TEKS HASIL EKSTRAKSI –
Oleh: KASTALANI IDERIS
Di Jakarta Pusat, Yogyakarta, Samarinda, atau mungkin di kota lainnya,
terdapat nama Jalan A.M. Sangaji. Penamaan jalan untuk mengenang A.M.
Sangaji selaku pejuang perintis kemerdekaan Indonesia kelahiran Maluku.
Ia seangkatan dengan pejuang perintis kemerdekaan lainnya seperti
H.O.S. Cokroaminoto dan H. Agus Salim. Oleh para pejuang kemerdekaan
sesudah Proklamasi Kemerdekaan 17 Agustus 1945, A.M. Sangaji disebut
sebagai pemimpin tua. “Jago Tua”, kata beberapa surat kabar di ibukota
Republik. “Hindeburg Kalimantan”, kata s.k. Merdeka Solo.
Belanda dan
Jepang pun tahu tentang kedudukan beliau sebagai pemimpin tua itu. A.M.
Sangaji memiliki mobilitas. Ia tidak hanya di Maluku, tapi juga pernah
berkiprah di Borneo, terlebih lagi di Jawa. Di tahun 1920-an, saat
berada di Surabaya, ia melakukan korespondensi dengan Mohamad Horman,
seorang tokoh pergerakan Sarekat Islam cabang Banjarmasin. Tidak hanya itu, ia juga pernah lama tinggal di Borneo untuk
menggelorakan semangat kebangsaan di Kalimantan Timur dan Kalimantan
Selatan
Di Samarinda Kalimantan Timur, A.M. Sangaji melalui Balai Pengadjaran
dan Pendidikan Rakjat (BPPR) yang didirikannya ia mengelola Neutrale
School untuk menampung anak-anak sekolah dari kalangan bumiputera.Setelah mendengar berita Proklamasi Kemerdekaan 17 Agustus 1945, A.M.

Butir dari suatu kumpulan data:
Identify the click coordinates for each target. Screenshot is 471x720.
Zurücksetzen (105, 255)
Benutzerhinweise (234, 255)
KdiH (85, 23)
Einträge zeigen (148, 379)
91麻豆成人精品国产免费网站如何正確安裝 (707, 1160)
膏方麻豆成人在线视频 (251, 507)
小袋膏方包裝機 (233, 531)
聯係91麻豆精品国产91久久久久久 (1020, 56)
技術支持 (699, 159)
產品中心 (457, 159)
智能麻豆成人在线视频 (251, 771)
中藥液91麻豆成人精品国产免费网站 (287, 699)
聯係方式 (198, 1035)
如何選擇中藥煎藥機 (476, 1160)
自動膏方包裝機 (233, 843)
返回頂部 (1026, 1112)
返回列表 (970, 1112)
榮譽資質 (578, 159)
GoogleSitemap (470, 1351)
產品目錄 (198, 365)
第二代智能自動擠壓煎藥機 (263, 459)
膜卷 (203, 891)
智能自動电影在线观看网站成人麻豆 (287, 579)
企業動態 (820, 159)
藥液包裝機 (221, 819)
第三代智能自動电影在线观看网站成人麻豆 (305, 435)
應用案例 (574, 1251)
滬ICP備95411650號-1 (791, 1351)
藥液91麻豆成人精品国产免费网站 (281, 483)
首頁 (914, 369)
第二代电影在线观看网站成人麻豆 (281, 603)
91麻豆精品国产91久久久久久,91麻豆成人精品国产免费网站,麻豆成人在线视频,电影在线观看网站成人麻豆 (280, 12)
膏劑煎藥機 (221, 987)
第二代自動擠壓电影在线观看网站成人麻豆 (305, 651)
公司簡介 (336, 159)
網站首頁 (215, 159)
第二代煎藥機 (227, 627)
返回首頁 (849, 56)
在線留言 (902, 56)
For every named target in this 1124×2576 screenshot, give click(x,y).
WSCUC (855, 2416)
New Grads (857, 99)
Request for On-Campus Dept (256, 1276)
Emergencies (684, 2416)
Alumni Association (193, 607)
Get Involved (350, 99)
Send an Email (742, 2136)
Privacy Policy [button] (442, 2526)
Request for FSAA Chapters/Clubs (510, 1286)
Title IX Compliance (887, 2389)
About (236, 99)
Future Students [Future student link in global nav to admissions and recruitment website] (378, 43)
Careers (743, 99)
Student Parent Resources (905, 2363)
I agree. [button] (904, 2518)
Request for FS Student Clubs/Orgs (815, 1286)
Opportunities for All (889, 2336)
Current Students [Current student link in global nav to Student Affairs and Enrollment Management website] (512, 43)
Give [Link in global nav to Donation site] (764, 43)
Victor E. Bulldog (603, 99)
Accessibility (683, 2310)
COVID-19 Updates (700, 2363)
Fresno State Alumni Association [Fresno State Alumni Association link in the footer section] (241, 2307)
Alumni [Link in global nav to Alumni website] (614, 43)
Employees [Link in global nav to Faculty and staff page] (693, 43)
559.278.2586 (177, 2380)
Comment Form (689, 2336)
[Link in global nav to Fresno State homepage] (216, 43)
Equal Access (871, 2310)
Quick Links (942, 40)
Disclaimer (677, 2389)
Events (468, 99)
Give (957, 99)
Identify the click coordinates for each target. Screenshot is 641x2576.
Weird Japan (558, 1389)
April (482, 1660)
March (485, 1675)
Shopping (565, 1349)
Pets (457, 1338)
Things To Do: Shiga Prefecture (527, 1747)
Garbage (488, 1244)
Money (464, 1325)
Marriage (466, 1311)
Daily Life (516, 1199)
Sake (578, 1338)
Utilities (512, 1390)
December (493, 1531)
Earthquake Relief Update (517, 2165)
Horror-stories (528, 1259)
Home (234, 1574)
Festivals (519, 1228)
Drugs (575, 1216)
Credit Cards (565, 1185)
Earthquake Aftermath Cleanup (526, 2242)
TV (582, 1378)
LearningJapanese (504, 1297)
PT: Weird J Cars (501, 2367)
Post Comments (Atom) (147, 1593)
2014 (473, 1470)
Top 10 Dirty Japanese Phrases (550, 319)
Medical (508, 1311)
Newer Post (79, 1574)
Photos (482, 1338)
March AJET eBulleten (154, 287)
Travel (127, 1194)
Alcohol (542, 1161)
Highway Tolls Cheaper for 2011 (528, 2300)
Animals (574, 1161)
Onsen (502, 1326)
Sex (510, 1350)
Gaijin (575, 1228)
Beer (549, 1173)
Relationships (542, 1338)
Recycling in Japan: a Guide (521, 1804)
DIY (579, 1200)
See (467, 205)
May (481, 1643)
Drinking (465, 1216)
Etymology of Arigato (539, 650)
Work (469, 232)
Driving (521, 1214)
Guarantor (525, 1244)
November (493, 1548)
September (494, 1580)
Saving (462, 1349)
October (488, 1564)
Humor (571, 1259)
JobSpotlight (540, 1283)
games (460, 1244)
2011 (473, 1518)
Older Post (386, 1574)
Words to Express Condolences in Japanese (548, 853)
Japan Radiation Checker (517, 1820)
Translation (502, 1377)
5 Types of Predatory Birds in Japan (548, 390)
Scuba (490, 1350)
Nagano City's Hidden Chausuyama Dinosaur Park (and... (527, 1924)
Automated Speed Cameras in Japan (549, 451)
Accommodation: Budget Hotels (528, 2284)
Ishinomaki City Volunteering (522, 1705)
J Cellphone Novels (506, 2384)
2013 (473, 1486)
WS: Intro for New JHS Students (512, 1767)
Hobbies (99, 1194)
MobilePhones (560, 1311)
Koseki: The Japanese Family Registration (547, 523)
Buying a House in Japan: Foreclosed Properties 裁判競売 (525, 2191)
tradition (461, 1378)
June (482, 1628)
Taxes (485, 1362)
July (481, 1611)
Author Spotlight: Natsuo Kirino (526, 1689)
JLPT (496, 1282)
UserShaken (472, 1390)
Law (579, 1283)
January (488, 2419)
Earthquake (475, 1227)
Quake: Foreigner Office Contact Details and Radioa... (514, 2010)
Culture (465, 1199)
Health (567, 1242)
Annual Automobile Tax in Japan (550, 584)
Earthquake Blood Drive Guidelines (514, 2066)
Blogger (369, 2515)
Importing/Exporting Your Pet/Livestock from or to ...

ARAHAN TUGAS –
1. Tuliskan kembali baris data mulai dari baris yang memuat "JobSpotlight (540, 1283)" sampai dengan akhir data. Ganti "Earthquake" dengan "Tremor" dan biarkan bagian lainnya tetap sama.
2. Lanjutkan teks tentang A.M. Sangaji dari bagian terakhir yang ditampilkan.
Teks dan baris data di atas diambil dari sumber yang berbeda.

HASIL –
1.
JobSpotlight (540, 1283)
games (460, 1244)
2011 (473, 1518)
Older Post (386, 1574)
Words to Express Condolences in Japanese (548, 853)
Japan Radiation Checker (517, 1820)
Translation (502, 1377)
5 Types of Predatory Birds in Japan (548, 390)
Scuba (490, 1350)
Nagano City's Hidden Chausuyama Dinosaur Park (and... (527, 1924)
Automated Speed Cameras in Japan (549, 451)
Accommodation: Budget Hotels (528, 2284)
Ishinomaki City Volunteering (522, 1705)
J Cellphone Novels (506, 2384)
2013 (473, 1486)
WS: Intro for New JHS Students (512, 1767)
Hobbies (99, 1194)
MobilePhones (560, 1311)
Koseki: The Japanese Family Registration (547, 523)
Buying a House in Japan: Foreclosed Properties 裁判競売 (525, 2191)
tradition (461, 1378)
June (482, 1628)
Taxes (485, 1362)
July (481, 1611)
Author Spotlight: Natsuo Kirino (526, 1689)
JLPT (496, 1282)
UserShaken (472, 1390)
Law (579, 1283)
January (488, 2419)
Tremor (475, 1227)
Quake: Foreigner Office Contact Details and Radioa... (514, 2010)
Culture (465, 1199)
Health (567, 1242)
Annual Automobile Tax in Japan (550, 584)
Tremor Blood Drive Guidelines (514, 2066)
Blogger (369, 2515)
Importing/Exporting Your Pet/Livestock from or to ...

2.
Sangaji mengkoordinir suatu perjalanan panjang yang dilakukan oleh 3
grup/gelombang dari Samarinda ke Banjarmasin untuk bertemu dengan
pimpinan BPRI sekaligus memberitahukan proklamasi kemerdekaan,
mengibarkan bendera, dan memberikan kesadaran kepada rakyat di
daerah-daerah yang dilalui.
Rombongan A.M. Sangaji tiba di Marabahan Kalimantan Selatan, akan tetapi beberapa saat kemudian yakni pada bulan April 1946 polisi Belanda berhasil menangkap A.M. Sangaji dan memenjarakannya di penjara Banjarmasin, yakni bangunan penjara yang lokasinya sekarang ditempati Gedung Pos Besar Banjarmasin. Penjara Banjarmasin saat itu penuh sesak dengan tawanan. Sebagian besar adalah hasil penangkapan besar-besaran yang dilakukan Belanda pasca meletusnya pemberontakan 9 November 1945 di Banjarmasin, pemberontakan 5 Desember 1945 di Marabahan, dan pemberontakan “trikesuma” di Barabai tanggal 19 ke 20 Maret 1946.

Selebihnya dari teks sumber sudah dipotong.